Claudio Taddei de espaldas al público pinta un mural y va dando forma a dos grandes caras, mientras que de a poco comienza a cantar, al mismo tiempo, hace percusión en la propia tela y graba con pedaleras esos sonidos que van sirviendo de base loopeada a su música.
Así comenzó Intuitivo, el espectáculo que Claudio Taddei dio en la sala Hugo Balzo del SODRE el pasado sábado 15 (también se presentó el viernes 14), que marcó el esperado reencuentro del artista con los espectadores uruguayos. Es que desde que se fue a vivir definitivamente a Suiza ha venido poco por Uruguay, más allá de alguna aparición esporádica como la conducción del ciclo “Cuerdas y vientos” que se transmitió por Televisión Nacional.
“InTuiTivo” es su último Cd-Dvd , que recibió el Premio Graffiti como Mejor Edición Especial, y ya ha sido presentado en varios Festivales de Europa. El espectáculo que muestra este trabajo es un show con canciones, pero también de imágenes, audiovisuales, palabras y silencios, donde la música se mezcla con la pintura.
Desde el nombre, Intuitivo pretende crear un ambiente de emoción y arte en su estado más puro, generando la complicidad del público, dejándose llevar por lo sentido en el momento, y aprovechando cada sonido y cada trazo. Para ello, Claudio Taddei además, aporta mucho, con una presencia casi de showman por momentos, sumamente expresivo y con la sensibilidad a flor de piel, algo que realmente contagia. Así el artista, pinta, canta, improvisa, cuenta, juega, se emociona y emociona.
Los loops rítmicos que acompañan las letras y las canciones son creados en tiempo real utilizando la voz, los juegos vocales, la guitarra, los lienzos y hojas en las que pinta y dibuja, y otros instrumentos aleatorios como ser un mate o un termo por ejemplo.

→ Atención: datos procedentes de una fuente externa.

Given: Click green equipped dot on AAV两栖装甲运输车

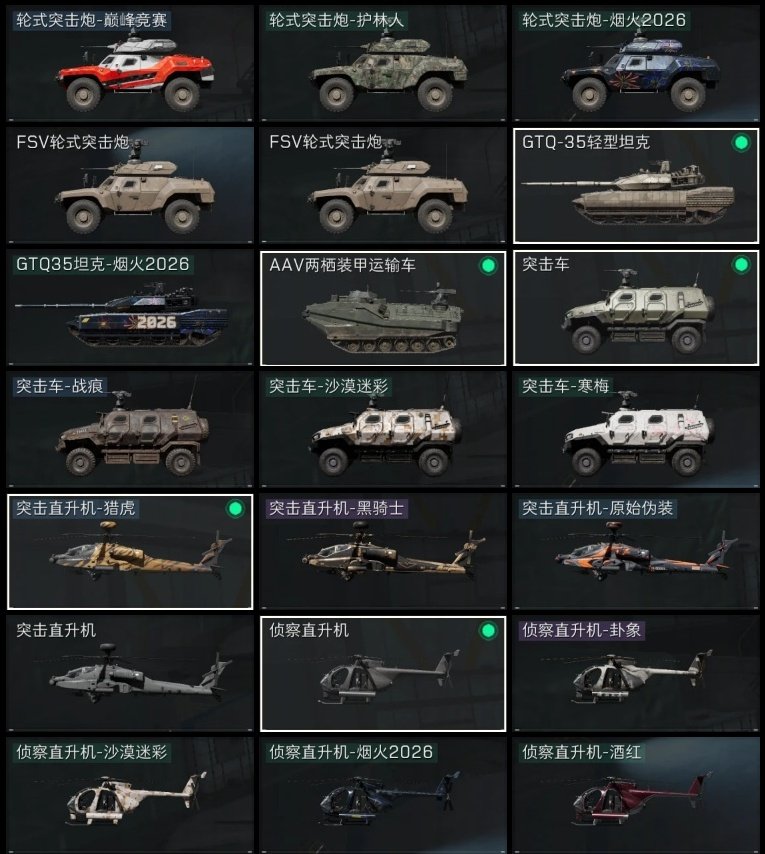Looking at the screenshot, I should tap(488, 265).
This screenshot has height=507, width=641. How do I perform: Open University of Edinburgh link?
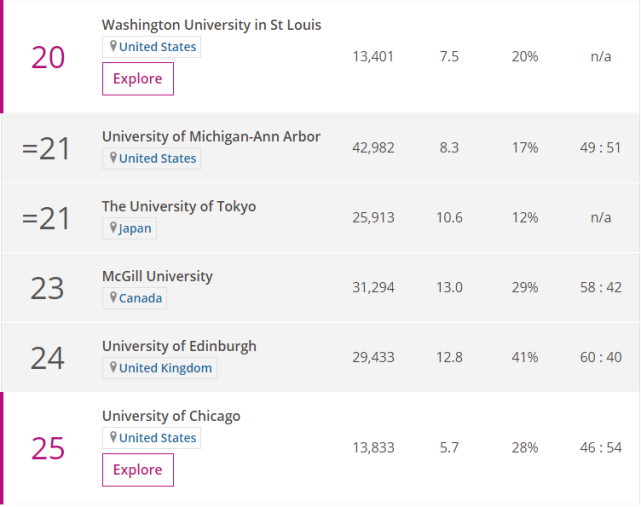tap(179, 346)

Todas estos agregados, hacen que por más que toque, guitarra bajo el brazo, temas ya conocidos como Dormite tranquilo, Corazones Sinceros o Para el Sur el Norte está Lejos, todas las interpretaciones sean auténticas versiones de él mismo.
Un show completo, con mucha energía y mucha calidez, sin perder nunca el sentido lúdico, la improvisación y el color. Una mezcla ajustada de performance y de concierto. La sala Hugo Balzo llenísima, lo despidió de pie, pidiendo que no se fuera. El show lo mereció sin lugar a dudas, fue algo distinto y mostró a un Claudio Taddei con una versatilidad artística que cautivó. Taddei se fue, dejando de regalo este Intuitivo a un público que lo quiere más cerca, o por lo menos más seguido por Uruguay.